Is Software Required to Support SIOP Success?
Although the answer to this question is that “it depends”, after almost fifty successful SIOP projects with clients across multiple industries and sizes (from closely held businesses to private equity backed to large, global organizations), SIOP specific software has not been required for success.

With that said, there are benefits to using SIOP specific software products in certain situations. On a related note, ERP and related technologies are integral to success, and data is cornerstone to a successful SIOP process and results.

Is an ERP System Required to Support SIOP?
Almost every client has an ERP system. At their core, ERP systems perform the transactions required to support taking orders, purchasing materials, planning production, picking and shipping product, handling returns, and invoicing customers. As complexity and disruptions abound in the global supply chain, it is no longer sufficient to simply have an ERP system. To thrive during these volatile times, an increasing number of clients are upgrading to modern ERP systems to better support evolving customer requirements, increasing automation and efficiency needs, and predictive analytics capabilities.

In 98% of the client situations, having an ERP system is required to support SIOP success. The only reason we didn’t use 100% is that we worked with an innovative building products manufacturer still using QuickBooks Enterprise to successfully roll out a SIOP process. They were the exception to the rule as they had a CRM (customer relationship management) system and an Excel based forecasting system in place, were progressive in nature, had put process disciplines in place and were in process of selecting an ERP system. The main reason an ERP system is essential to SIOP is because you’ll need to capture demand and supply information to roll up into your SIOP process. Although at times it can prove valuable, it is NOT required (and sometimes not preferred) to use detailed transactional data. On the other hand, there is key demand and supply data stored in your ERP system that will be integral to your SIOP process.

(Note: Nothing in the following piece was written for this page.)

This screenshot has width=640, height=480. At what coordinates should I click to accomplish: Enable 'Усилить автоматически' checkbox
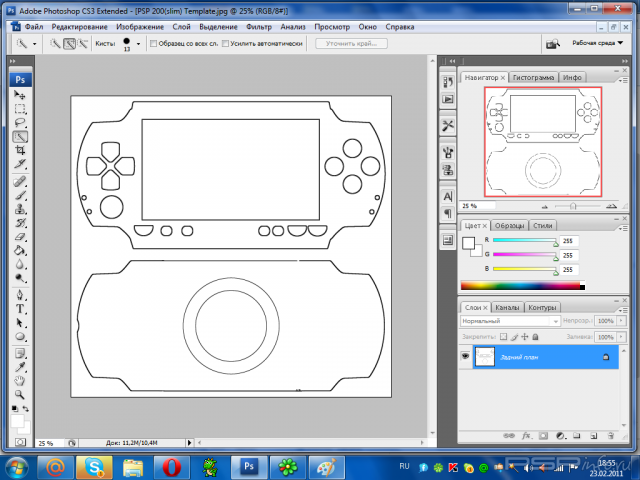tap(226, 44)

Do You Need to Upgrade from an Outdated ERP System to a Modern ERP System to Implement SIOP?
No, you don’t need to upgrade to a modern ERP system to implement SIOP. Although you will likely improve upon your demand and supply data with a modern ERP system, we have worked with many clients with archaic systems to successfully implement SIOP and achieve results. In most of these situations, they had an ERP upgrade on their IT roadmap but didn’t want to delay progress in getting in front of their customer demand and EBITDA performance. From a SIOP point-of-view, so long as you can get data out of your ERP system, you will have what is needed to succeed.

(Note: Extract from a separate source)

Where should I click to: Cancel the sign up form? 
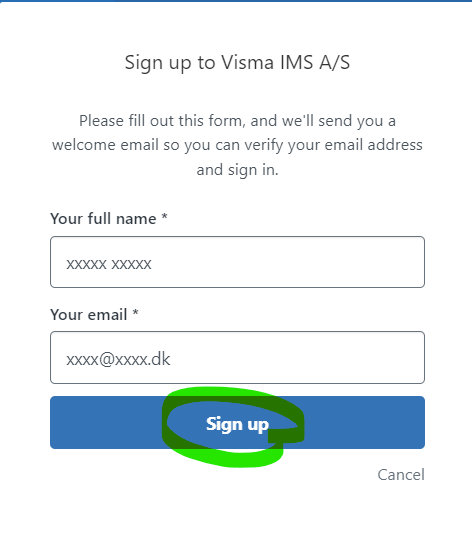point(401,475)
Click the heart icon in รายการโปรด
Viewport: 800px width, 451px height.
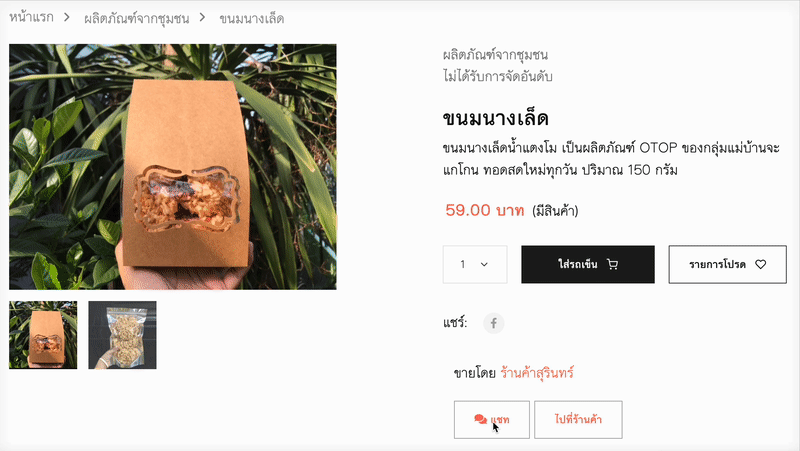click(761, 264)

Do You Need a CRM System to Support SIOP Success?
No, you don’t need a customer relationship management (CRM) system to support SIOP success. With that said, you need CRM type information to support SIOP success. For example, you need to gain sales and customer input to changing demand patterns, new customer opportunities, the strength of key regions and product lines, etc. So long as you can gain access to this information through verbal feedback, spreadsheets or via an extract from CRM, the SIOP process will be successful.

Many of our most successful SIOP clients have a CRM system even if they do not directly tie the CRM system data to the SIOP process. What we see is that as clients use a CRM system, they develop the appropriate process disciplines to improve upon the sales and customer input to the process. For example, a building products manufacturer captures potential business opportunities in Salesforce, but they do not tie the information directly into their SIOP process. Instead, they involve key sales leaders who interpret the CRM data, add market intelligence, and collaboratively build a sales forecast in support of the SIOP process. Results follow. On the other hand, an industrial products manufacturer uses Oracle’s CPQ/ Big Machines, and by connecting that information directly to the SIOP process, the client gained an immediate benefit of visibility to future sales.

Do You Need a Forecasting System to Support SIOP Success?
No, you don’t need a forecasting system to support SIOP success. The majority of our clients including many large, global manufacturers with several facilities across multiple countries implement SIOP successfully without having a demand planning / sales forecasting software. On the other hand, you will need a picture of future demand.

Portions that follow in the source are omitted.